Exercise>
Set down, please, the line that contains "Click the Cancel button" and every line that follows it to the end of the records, exactly; do not include pictures.

Extracted records>
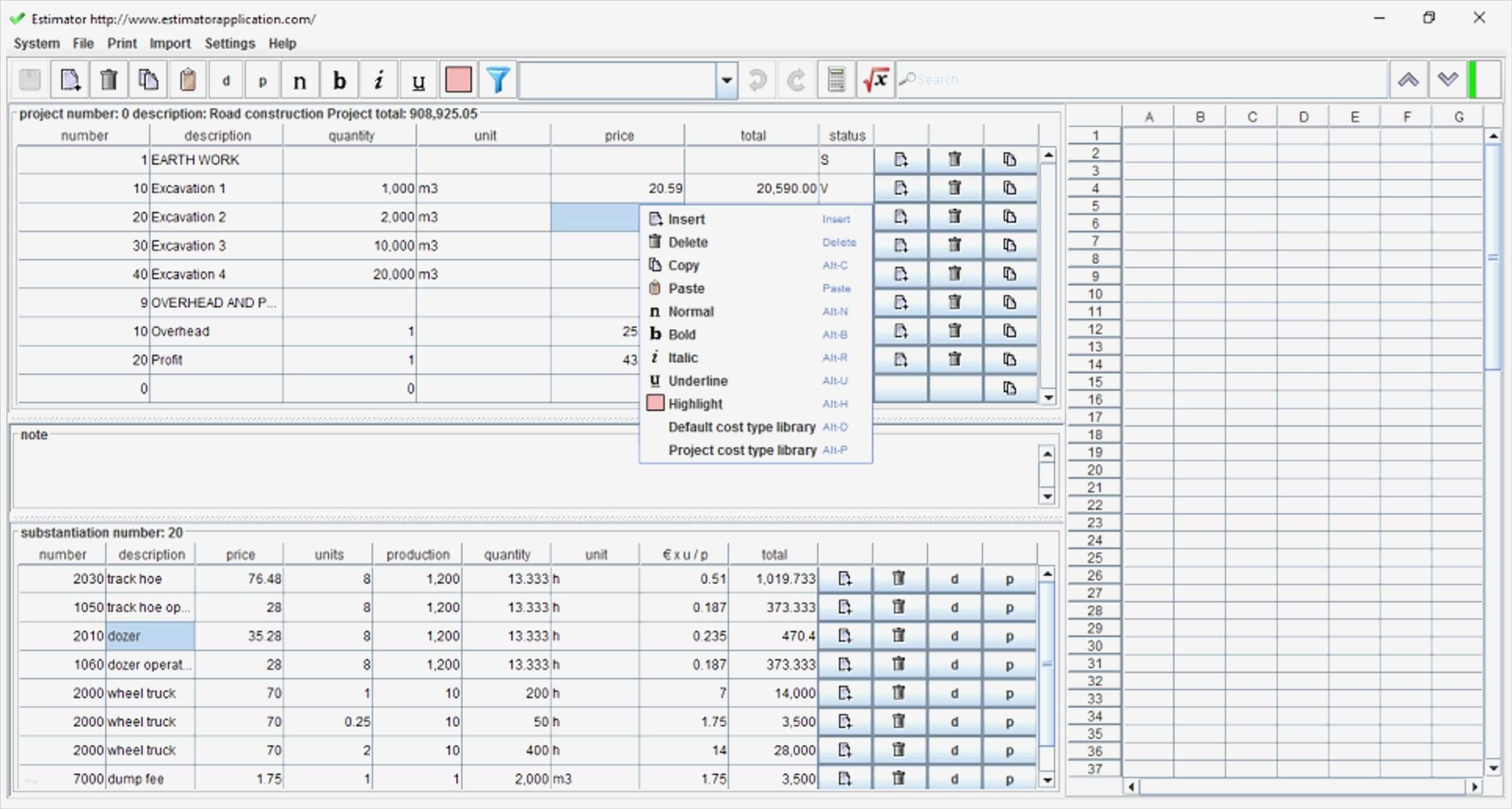Select the Insert new row icon

click(x=69, y=79)
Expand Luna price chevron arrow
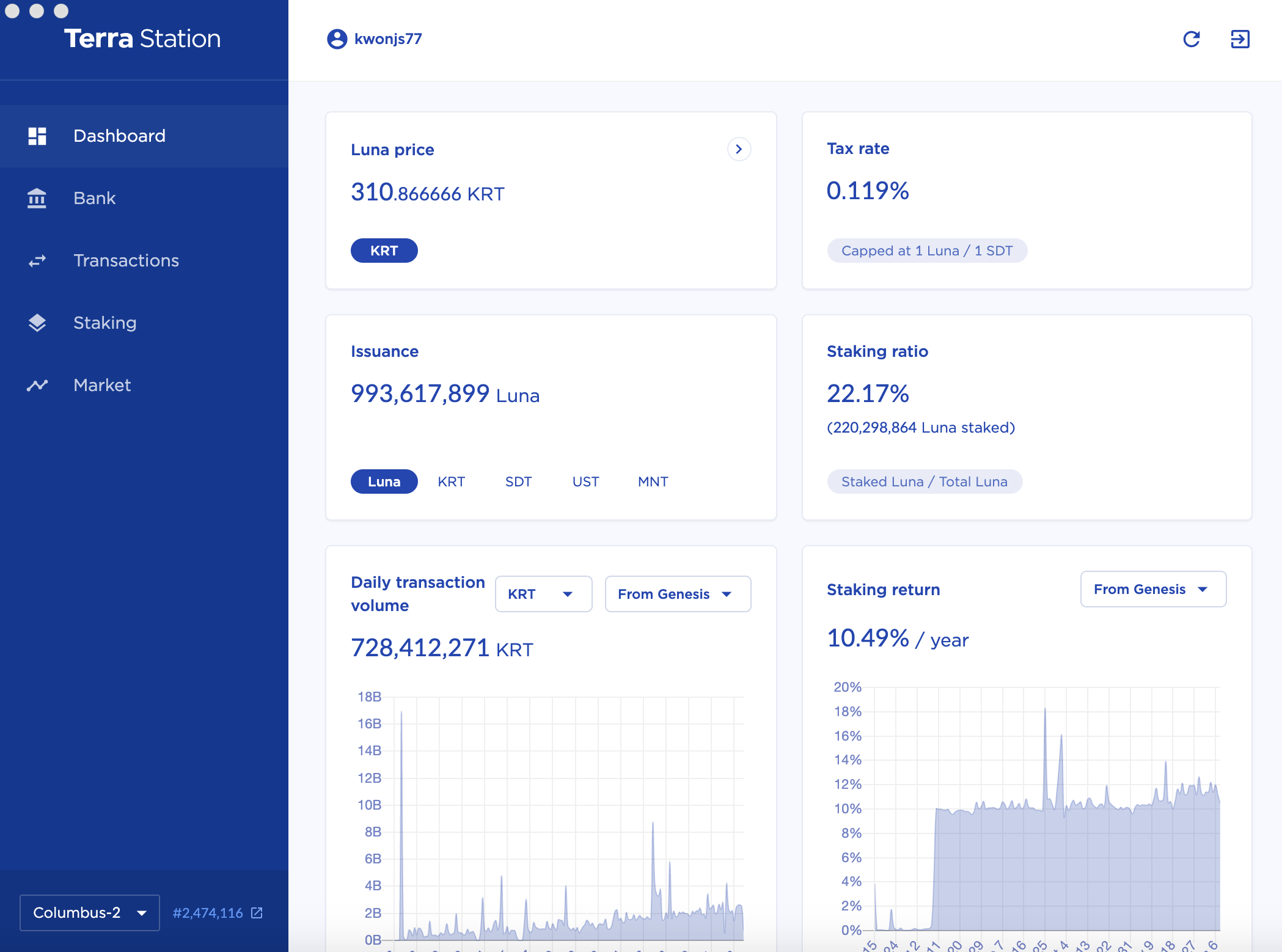The height and width of the screenshot is (952, 1282). [x=739, y=149]

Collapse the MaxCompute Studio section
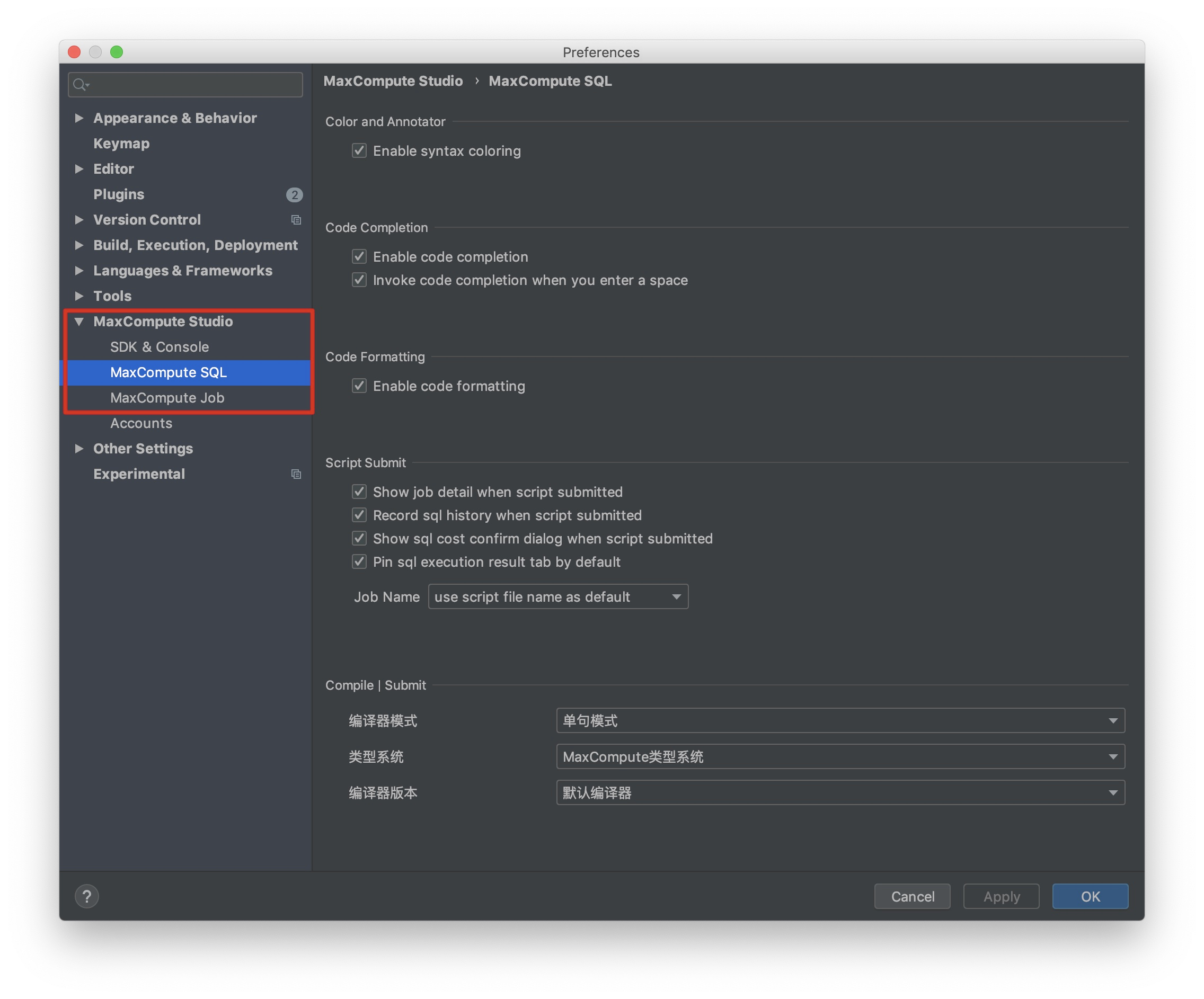(79, 322)
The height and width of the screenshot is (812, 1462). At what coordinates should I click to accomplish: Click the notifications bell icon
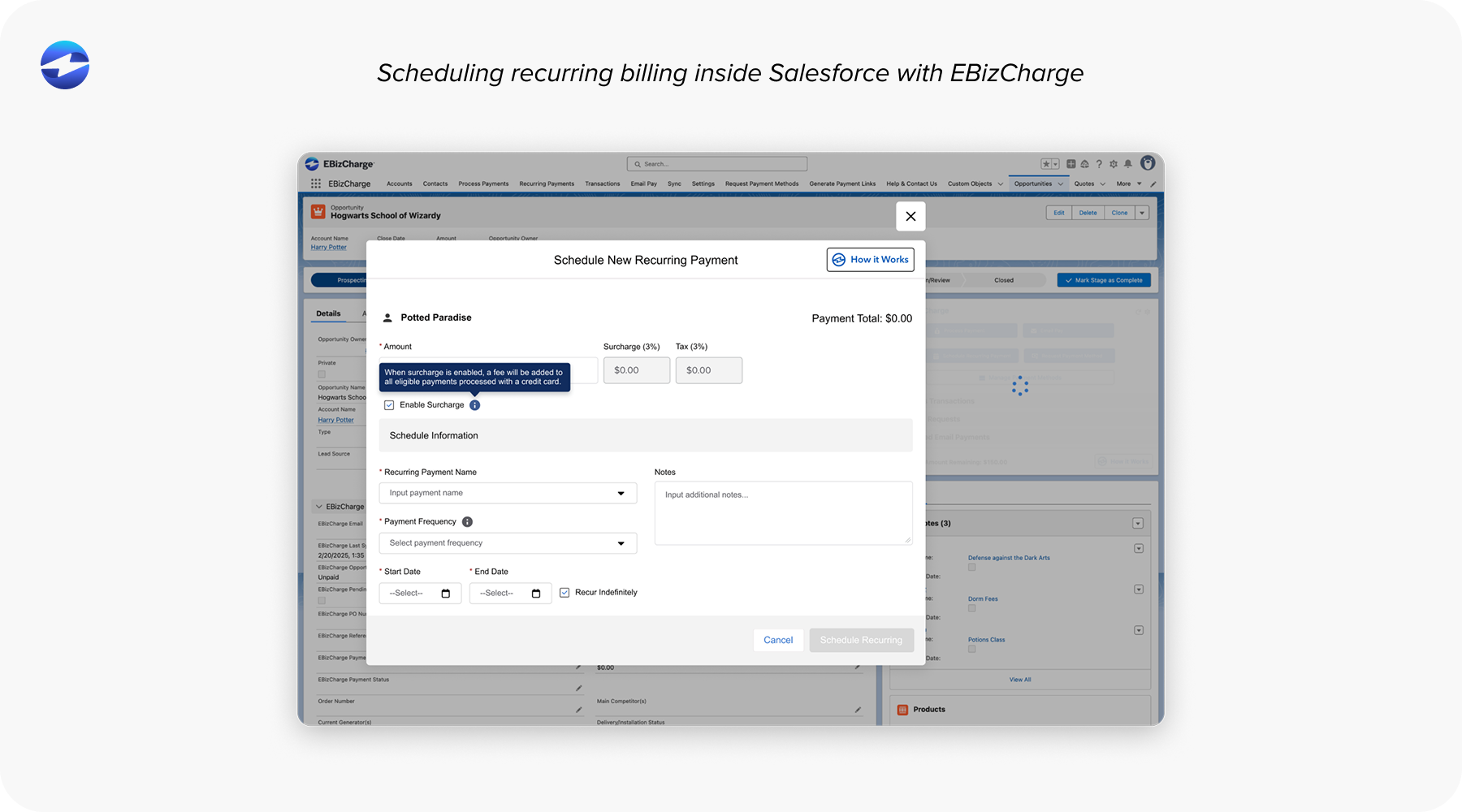point(1127,163)
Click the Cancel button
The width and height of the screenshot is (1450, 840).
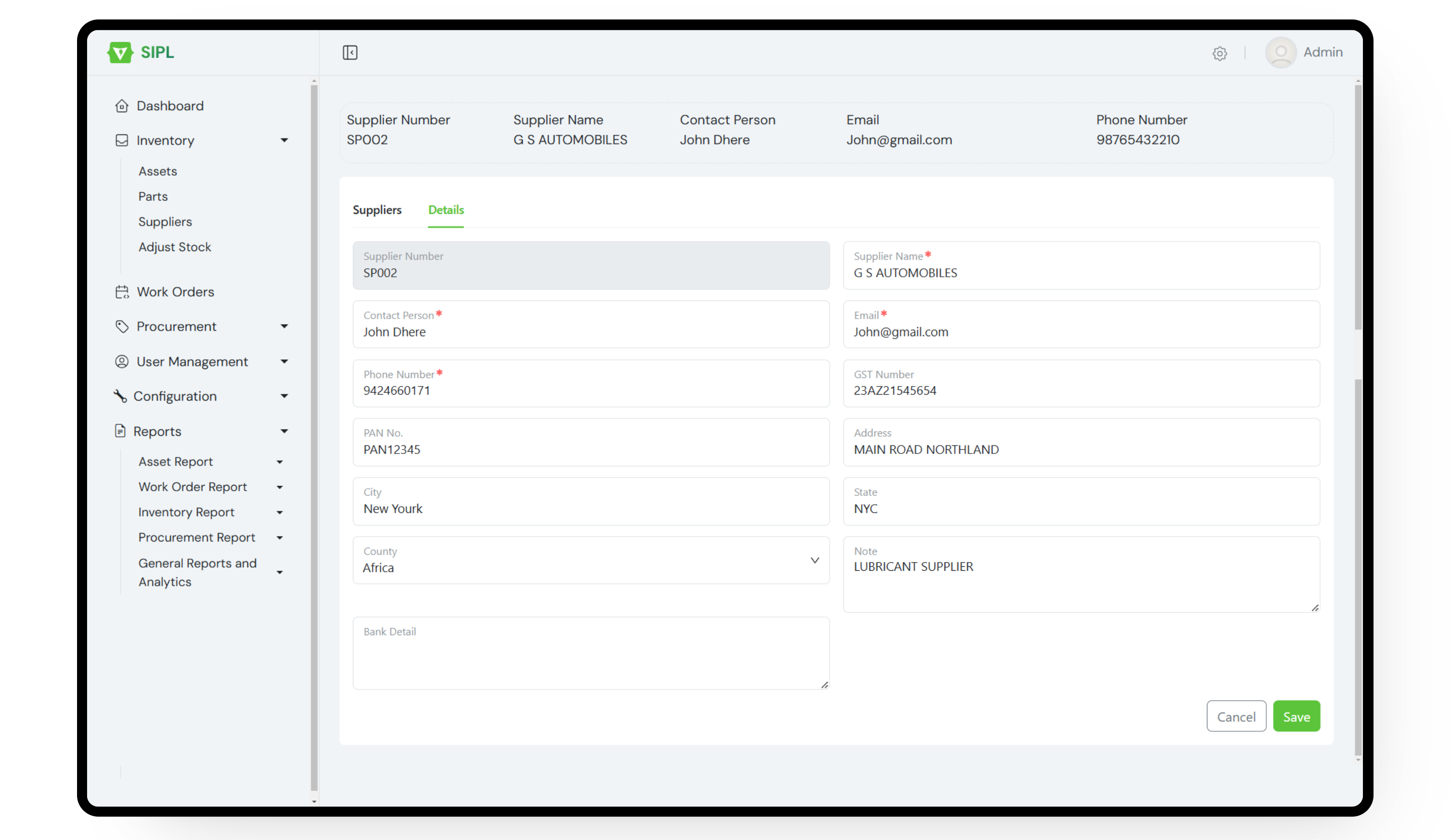pyautogui.click(x=1236, y=716)
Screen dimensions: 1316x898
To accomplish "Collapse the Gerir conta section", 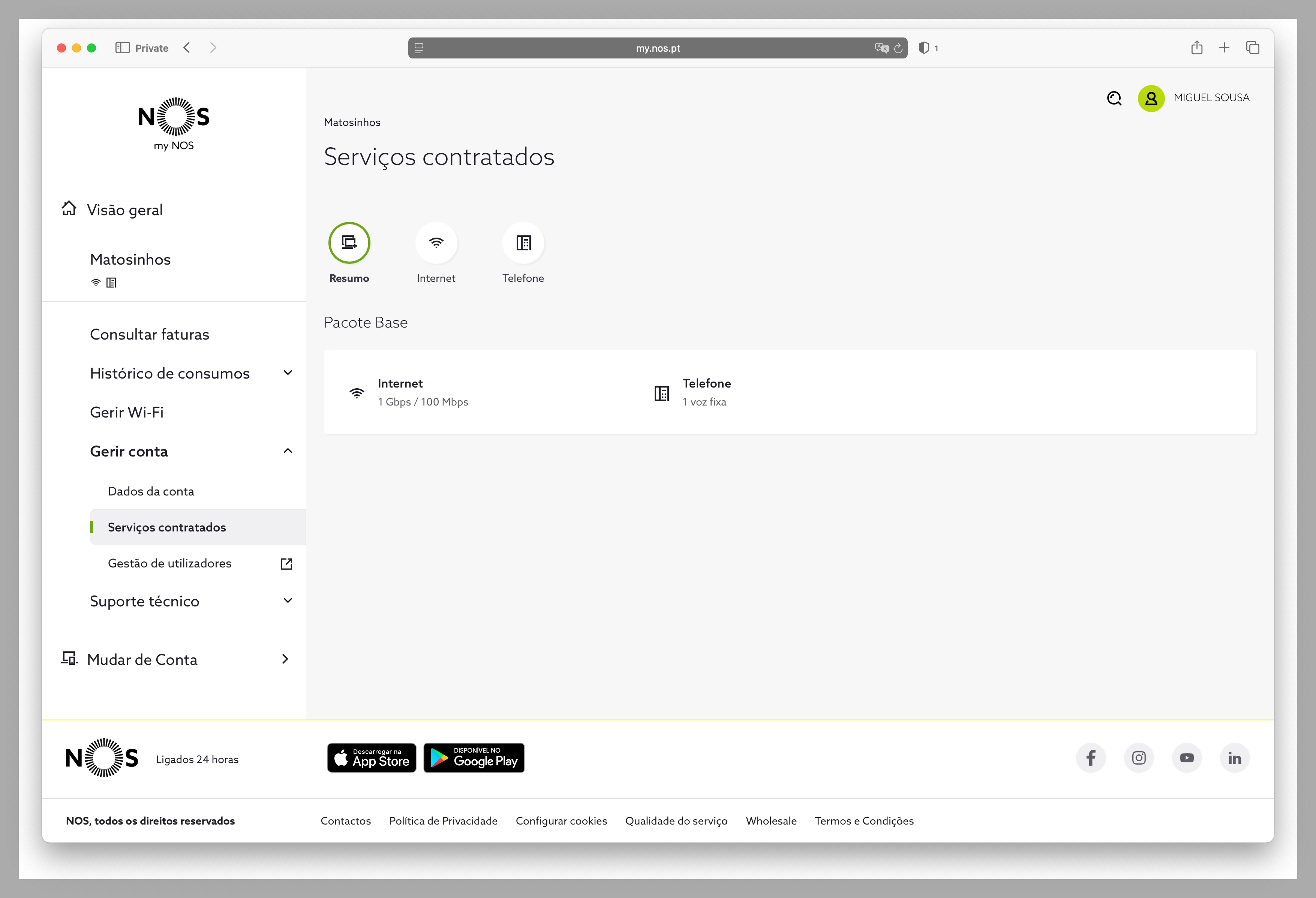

Task solution>
Click the Cancel button
The width and height of the screenshot is (1450, 840).
pyautogui.click(x=1236, y=716)
Screen dimensions: 1316x898
To accomplish "Collapse the Gerir conta section", 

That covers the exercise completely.